Transcribe the stretch of entries below from the line with "The height and width of the screenshot is (262, 416)." through the line with "The image size is (379, 237).", exactly and with both ends included; leave out all other lines.

(Saved data entries)

########

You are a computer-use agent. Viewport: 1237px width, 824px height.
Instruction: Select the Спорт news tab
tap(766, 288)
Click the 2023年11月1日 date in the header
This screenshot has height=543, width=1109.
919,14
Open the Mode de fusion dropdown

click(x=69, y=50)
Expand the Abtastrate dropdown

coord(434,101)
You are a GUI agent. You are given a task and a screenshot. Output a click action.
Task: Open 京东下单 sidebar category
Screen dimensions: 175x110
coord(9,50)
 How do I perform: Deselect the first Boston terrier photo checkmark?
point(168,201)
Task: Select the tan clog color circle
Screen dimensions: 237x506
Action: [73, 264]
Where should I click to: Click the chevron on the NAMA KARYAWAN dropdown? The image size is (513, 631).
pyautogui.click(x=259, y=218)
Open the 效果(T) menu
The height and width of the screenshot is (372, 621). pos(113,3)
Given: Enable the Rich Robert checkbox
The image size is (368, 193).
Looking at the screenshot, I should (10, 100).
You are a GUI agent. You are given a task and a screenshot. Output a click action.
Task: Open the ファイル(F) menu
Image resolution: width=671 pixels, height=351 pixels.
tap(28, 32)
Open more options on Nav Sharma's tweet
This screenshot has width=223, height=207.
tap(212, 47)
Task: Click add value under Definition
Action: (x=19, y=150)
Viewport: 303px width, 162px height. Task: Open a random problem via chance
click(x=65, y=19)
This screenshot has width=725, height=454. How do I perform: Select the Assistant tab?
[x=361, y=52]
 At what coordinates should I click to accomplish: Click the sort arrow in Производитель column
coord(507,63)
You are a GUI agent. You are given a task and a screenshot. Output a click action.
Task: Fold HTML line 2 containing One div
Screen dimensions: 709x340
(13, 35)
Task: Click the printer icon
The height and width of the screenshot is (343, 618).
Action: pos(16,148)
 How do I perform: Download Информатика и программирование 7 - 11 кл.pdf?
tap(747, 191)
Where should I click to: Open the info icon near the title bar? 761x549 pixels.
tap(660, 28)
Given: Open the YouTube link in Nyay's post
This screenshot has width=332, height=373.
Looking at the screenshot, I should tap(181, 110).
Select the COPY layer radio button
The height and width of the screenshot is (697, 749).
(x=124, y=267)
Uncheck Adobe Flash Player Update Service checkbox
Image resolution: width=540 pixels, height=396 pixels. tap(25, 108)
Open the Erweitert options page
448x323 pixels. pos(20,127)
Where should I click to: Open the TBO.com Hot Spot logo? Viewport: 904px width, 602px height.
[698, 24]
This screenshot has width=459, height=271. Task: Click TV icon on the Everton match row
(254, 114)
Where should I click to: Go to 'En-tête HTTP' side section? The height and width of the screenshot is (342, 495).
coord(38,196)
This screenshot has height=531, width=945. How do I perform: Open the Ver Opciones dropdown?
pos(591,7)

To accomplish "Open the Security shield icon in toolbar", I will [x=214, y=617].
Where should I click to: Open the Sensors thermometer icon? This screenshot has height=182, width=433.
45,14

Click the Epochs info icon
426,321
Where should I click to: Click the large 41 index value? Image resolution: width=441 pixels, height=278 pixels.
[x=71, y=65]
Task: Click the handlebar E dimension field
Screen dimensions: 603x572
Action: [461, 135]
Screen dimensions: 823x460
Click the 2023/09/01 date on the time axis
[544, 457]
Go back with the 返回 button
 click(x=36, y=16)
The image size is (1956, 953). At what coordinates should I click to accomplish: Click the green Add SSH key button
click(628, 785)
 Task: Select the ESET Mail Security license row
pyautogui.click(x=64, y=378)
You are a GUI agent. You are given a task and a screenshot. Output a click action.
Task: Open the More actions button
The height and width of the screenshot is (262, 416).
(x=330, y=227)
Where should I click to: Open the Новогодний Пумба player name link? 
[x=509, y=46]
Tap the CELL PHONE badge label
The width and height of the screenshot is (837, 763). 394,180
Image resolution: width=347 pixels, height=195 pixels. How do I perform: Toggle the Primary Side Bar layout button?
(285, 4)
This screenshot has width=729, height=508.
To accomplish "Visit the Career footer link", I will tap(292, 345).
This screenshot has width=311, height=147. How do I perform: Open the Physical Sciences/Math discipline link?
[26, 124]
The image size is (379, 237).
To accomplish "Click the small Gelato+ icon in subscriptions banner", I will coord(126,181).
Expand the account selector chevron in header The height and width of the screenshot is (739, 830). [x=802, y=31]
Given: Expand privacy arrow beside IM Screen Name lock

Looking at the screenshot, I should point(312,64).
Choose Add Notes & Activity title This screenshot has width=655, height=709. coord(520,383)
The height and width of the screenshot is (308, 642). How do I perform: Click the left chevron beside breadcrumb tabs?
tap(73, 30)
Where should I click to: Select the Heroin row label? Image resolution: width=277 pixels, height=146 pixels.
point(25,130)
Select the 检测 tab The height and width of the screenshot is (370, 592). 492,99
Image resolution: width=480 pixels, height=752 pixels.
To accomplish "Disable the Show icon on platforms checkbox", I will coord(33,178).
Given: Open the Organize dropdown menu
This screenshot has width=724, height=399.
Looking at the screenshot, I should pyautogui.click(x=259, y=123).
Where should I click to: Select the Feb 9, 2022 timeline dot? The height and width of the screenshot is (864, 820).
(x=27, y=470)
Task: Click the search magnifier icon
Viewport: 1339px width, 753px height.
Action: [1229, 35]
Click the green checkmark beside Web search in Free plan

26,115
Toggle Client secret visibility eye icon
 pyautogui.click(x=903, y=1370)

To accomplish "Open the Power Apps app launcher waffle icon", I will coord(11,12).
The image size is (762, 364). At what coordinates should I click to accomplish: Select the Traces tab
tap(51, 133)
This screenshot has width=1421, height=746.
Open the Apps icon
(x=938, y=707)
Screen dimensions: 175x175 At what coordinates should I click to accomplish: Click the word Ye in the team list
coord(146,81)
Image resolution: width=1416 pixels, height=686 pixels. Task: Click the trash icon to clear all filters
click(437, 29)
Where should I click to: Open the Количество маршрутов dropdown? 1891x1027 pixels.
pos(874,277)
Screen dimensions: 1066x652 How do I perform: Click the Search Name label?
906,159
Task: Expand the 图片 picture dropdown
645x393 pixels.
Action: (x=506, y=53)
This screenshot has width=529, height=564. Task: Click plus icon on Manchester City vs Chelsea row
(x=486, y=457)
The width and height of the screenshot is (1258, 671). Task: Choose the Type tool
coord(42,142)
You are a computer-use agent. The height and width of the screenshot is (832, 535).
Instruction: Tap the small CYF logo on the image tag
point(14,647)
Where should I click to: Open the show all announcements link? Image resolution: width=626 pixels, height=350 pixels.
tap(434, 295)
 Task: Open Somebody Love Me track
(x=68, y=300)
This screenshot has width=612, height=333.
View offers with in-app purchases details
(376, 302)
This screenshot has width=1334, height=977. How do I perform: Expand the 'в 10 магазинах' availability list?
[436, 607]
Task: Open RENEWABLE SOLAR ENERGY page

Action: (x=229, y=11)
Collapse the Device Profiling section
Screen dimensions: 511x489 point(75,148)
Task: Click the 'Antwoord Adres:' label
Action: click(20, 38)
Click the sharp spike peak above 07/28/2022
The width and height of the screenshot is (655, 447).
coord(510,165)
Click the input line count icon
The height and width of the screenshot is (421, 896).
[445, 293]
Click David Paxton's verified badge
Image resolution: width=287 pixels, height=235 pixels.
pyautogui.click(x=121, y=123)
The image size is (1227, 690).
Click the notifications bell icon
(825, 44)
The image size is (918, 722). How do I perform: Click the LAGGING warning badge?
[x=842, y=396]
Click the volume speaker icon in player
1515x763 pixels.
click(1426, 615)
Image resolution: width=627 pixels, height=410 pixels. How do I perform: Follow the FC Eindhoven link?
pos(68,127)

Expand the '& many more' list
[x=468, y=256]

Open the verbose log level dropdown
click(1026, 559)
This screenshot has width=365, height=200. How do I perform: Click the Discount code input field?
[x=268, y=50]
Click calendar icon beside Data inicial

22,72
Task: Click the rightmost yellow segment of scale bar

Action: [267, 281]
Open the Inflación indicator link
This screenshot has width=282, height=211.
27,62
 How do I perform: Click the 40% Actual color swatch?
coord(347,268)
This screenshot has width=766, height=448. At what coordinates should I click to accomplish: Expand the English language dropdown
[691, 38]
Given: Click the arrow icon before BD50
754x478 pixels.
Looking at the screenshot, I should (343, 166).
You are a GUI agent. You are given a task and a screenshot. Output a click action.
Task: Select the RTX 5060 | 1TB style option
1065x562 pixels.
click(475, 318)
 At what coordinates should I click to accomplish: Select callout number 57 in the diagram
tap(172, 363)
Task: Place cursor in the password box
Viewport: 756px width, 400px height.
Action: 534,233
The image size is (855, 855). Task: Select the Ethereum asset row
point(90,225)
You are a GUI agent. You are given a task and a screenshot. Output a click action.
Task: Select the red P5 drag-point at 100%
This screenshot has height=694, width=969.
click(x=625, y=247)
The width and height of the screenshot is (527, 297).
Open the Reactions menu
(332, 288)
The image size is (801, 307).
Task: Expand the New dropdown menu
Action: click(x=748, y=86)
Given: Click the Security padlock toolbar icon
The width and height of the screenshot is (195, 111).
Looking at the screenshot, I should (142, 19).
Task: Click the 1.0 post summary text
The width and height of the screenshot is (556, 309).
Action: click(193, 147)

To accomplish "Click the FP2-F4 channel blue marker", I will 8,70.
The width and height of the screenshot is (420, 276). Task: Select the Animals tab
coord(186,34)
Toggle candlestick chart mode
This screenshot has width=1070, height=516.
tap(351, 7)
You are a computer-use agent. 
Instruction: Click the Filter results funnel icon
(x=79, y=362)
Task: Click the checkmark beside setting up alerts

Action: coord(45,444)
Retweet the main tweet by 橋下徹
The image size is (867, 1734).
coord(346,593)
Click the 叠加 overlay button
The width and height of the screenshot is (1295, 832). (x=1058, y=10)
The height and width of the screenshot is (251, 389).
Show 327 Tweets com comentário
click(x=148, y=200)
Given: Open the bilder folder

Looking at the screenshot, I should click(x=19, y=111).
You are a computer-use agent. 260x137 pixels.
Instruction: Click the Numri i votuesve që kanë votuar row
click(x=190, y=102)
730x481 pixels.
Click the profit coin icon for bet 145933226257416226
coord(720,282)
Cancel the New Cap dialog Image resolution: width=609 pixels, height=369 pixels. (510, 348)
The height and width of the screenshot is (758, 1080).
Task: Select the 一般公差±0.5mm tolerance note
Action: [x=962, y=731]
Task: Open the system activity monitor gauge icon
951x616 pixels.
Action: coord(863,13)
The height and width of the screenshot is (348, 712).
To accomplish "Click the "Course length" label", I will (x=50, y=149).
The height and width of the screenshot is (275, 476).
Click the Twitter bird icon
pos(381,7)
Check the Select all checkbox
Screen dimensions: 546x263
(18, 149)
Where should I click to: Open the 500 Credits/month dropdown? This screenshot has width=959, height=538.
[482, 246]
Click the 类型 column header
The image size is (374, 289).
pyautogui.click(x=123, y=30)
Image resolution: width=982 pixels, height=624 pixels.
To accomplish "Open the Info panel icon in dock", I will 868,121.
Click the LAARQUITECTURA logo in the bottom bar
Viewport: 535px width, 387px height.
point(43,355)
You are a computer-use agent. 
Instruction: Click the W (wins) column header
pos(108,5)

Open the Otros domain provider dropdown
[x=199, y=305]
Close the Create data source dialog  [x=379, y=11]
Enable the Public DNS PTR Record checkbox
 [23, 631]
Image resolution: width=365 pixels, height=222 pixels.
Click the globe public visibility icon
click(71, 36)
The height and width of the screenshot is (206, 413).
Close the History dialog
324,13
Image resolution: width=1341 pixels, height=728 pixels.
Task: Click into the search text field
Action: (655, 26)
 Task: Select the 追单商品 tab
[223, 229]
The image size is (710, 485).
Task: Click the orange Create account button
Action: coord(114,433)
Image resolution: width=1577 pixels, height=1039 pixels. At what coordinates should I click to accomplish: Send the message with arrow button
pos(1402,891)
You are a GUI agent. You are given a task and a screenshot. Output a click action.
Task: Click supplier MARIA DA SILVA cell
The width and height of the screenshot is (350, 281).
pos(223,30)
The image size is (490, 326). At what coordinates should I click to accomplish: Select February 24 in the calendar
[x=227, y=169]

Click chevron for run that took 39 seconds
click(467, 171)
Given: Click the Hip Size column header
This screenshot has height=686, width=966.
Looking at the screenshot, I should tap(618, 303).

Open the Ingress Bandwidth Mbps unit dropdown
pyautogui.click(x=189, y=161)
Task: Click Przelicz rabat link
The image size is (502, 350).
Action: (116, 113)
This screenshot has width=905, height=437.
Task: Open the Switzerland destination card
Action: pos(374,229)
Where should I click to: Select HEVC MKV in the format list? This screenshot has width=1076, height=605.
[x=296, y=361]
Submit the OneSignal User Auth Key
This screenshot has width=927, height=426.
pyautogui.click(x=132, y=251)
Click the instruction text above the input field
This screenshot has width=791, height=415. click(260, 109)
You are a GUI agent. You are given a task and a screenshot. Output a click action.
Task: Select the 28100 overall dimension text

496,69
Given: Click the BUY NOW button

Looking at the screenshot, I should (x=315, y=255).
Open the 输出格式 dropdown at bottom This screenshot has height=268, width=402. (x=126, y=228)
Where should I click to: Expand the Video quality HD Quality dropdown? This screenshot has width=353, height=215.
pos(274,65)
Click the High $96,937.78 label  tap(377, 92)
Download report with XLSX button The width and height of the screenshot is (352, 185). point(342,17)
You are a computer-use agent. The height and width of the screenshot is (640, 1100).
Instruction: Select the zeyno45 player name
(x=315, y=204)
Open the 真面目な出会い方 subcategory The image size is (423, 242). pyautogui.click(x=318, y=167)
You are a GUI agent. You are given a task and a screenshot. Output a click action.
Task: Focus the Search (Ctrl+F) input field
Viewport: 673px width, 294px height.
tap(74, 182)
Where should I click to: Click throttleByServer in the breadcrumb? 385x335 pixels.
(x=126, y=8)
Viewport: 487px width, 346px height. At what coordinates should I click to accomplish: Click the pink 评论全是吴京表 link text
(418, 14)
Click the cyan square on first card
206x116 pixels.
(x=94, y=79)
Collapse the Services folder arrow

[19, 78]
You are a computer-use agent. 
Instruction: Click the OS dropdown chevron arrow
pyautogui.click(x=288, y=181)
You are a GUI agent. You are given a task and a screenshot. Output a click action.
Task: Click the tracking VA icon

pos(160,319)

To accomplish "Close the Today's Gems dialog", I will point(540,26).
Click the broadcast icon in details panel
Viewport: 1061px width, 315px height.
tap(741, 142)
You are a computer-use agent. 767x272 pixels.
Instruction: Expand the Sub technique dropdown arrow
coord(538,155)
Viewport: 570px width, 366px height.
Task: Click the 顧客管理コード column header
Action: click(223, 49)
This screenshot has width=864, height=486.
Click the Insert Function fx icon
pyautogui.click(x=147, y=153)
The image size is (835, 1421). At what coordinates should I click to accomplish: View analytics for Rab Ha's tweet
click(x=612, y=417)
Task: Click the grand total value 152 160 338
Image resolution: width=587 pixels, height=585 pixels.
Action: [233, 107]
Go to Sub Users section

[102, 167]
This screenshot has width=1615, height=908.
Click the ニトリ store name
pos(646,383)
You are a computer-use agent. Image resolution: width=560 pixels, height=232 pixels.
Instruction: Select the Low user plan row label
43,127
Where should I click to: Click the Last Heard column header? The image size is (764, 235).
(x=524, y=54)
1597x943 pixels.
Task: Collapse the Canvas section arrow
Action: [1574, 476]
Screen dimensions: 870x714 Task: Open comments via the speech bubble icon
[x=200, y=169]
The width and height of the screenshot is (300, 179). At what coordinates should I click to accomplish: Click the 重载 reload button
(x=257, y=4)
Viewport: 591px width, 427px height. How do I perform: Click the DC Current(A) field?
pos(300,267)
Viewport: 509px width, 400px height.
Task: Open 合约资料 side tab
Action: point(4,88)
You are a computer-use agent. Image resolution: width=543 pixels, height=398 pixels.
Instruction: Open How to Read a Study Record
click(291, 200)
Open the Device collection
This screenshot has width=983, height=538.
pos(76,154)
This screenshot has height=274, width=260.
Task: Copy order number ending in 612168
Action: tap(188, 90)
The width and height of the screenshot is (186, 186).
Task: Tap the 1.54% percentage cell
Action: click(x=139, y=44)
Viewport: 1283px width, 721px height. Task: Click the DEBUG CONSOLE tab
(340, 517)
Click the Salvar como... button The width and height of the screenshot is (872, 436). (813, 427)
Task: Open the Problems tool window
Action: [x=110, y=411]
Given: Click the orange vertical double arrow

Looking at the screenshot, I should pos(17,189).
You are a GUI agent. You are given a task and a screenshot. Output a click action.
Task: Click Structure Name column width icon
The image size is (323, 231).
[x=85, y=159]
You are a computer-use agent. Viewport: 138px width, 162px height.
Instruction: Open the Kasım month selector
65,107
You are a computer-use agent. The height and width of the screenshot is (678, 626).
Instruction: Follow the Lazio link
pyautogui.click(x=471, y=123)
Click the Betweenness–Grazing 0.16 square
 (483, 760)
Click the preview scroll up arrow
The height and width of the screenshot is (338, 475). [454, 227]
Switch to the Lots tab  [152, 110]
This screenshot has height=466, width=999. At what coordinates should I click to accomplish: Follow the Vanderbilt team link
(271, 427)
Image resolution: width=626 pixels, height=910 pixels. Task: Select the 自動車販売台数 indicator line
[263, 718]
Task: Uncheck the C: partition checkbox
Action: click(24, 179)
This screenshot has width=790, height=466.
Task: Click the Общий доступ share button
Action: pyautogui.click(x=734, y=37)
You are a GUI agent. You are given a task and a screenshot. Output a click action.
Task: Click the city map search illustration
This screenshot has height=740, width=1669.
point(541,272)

########

▶ Exercise result:
The height and width of the screenshot is (262, 416).
(x=330, y=227)
Where should I click to: Open the Новогодний Пумба player name link? 
[x=509, y=46]
Tap the CELL PHONE badge label
The width and height of the screenshot is (837, 763). 394,180
Image resolution: width=347 pixels, height=195 pixels. How do I perform: Toggle the Primary Side Bar layout button?
(285, 4)
This screenshot has width=729, height=508.
To accomplish "Visit the Career footer link", I will tap(292, 345).
This screenshot has width=311, height=147. How do I perform: Open the Physical Sciences/Math discipline link?
[26, 124]
The image size is (379, 237).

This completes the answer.